No data: read_csv allows us to specify how ‘no data’ values are represented in the data, so all we need to do is set this: pd.read_csv(filename, skiprows=4, na_values=['N/A']) Note: we need to give na_values a list of values to treat as no data, hence we create a single-element list containing the string N/A.
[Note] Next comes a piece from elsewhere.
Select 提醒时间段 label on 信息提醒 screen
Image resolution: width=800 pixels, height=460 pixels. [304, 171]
Dates & times: These are a little harder, mainly because of the strange format in which they are provided in the file. Although the column header for the first column says Date(dd-mm-yy), the date is actually colon-separated (dd:mm:yy). This is a very unusual format for a date, so pandas won’t automatically convert it – we have to help it along a bit. So, first we define a function to parse a date from that strange format into a standard Python datetime:

dateparse = lambda x: pd.datetime.strptime(x, "%d:%m:%Y %H:%M:%S")
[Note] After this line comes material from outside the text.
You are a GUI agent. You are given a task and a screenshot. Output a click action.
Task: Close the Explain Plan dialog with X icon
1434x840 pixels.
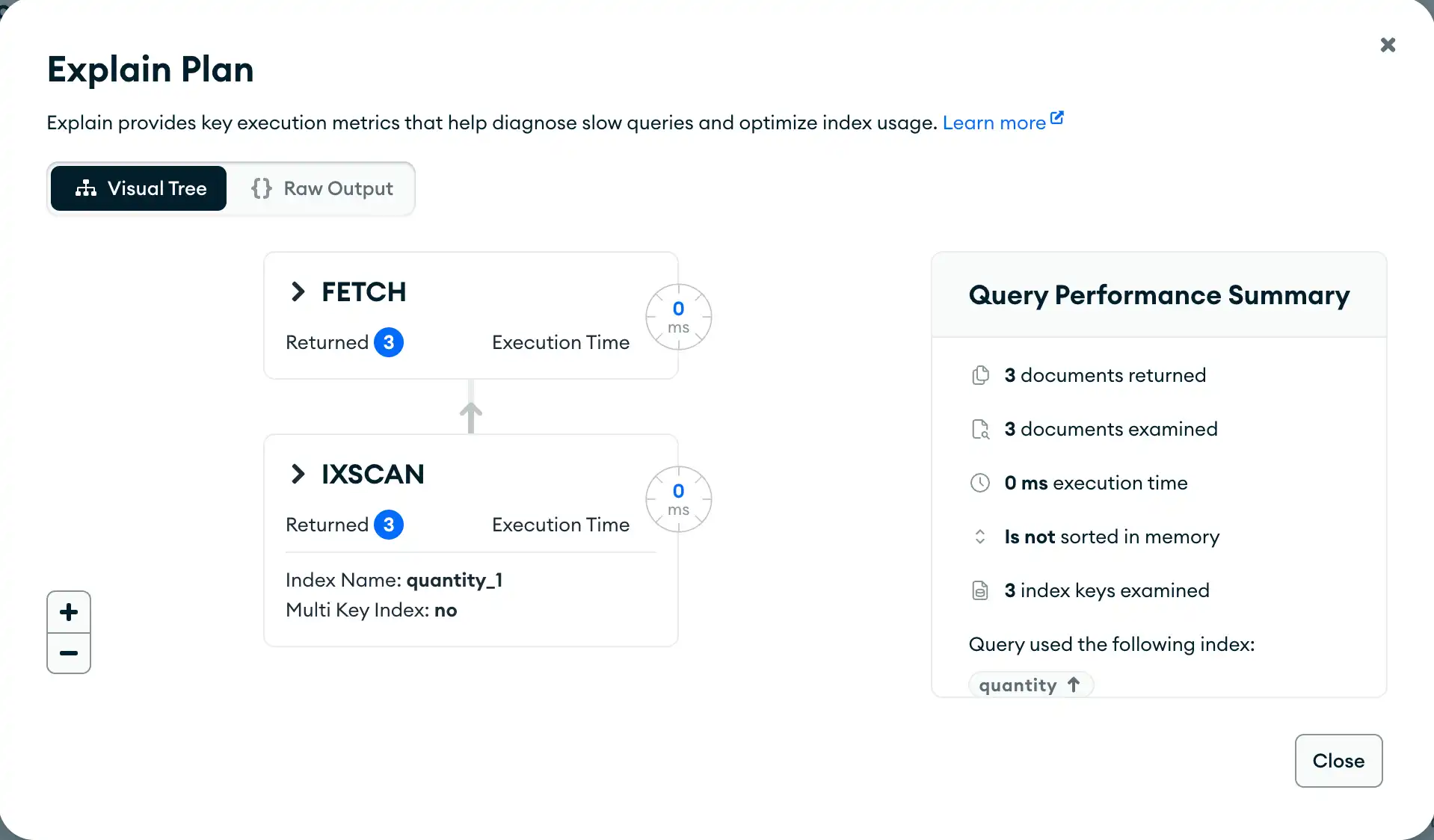click(1388, 45)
I could have written this as a normal function (def dateparse(x)), but I used a lambda expression as it seemed easier for such a short function. Once we’ve defined this function we tell pandas to use it to parse dates (date_parser=dateparse) and also tell it that the first two columns together represent the time of each observation, and they should be parsed as dates (parse_dates={'times':[0,1]}).

Putting all of this together, we get:

dateparse = lambda x: pd.datetime.strptime(x, "%d:%m:%Y %H:%M:%S")
aeronet = pd.read_csv(filename, skiprows=4, na_values=['N/A'],
                      parse_dates={'times':[0,1]},
                      date_parser=dateparse)

That’s all we need to do to read in the data and convert the right columns, the rest of the function just does some cleaning up:

We set the times as the index of the DataFrame, as it is the unique identifier for each observation – and makes it easy to join with other data later.
We remove the JulianDay column, as it’s rather useless now that we have a properly parsed timestamp
We drop any columns that are entirely NaN and any rows that are entirely NaN (that’s what dropna(axis=1, how='all') does).
We rename a column, and then make sure the data is sorted

aeronet = aeronet.set_index('times')
del aeronet['Julian_Day']

# Drop any rows that are all NaN and any cols that are all NaN
# & then sort by the index
an = (aeronet.dropna(axis=1, how='all')
            .dropna(axis=0, how='all')
            .rename(columns={'Last_Processing_Date(dd/mm/yyyy)': 'Last_Processing_Date'})
            .sort_index())

You’ll notice that the last few bits of this ‘post-processing’ were done using ‘method-chaining’, where we just ‘chain’ pandas methods one after another. This is often a very convenient way to work in Python – see this blog post for more information.

So, that’s how this function works – now go off and process some AERONET data!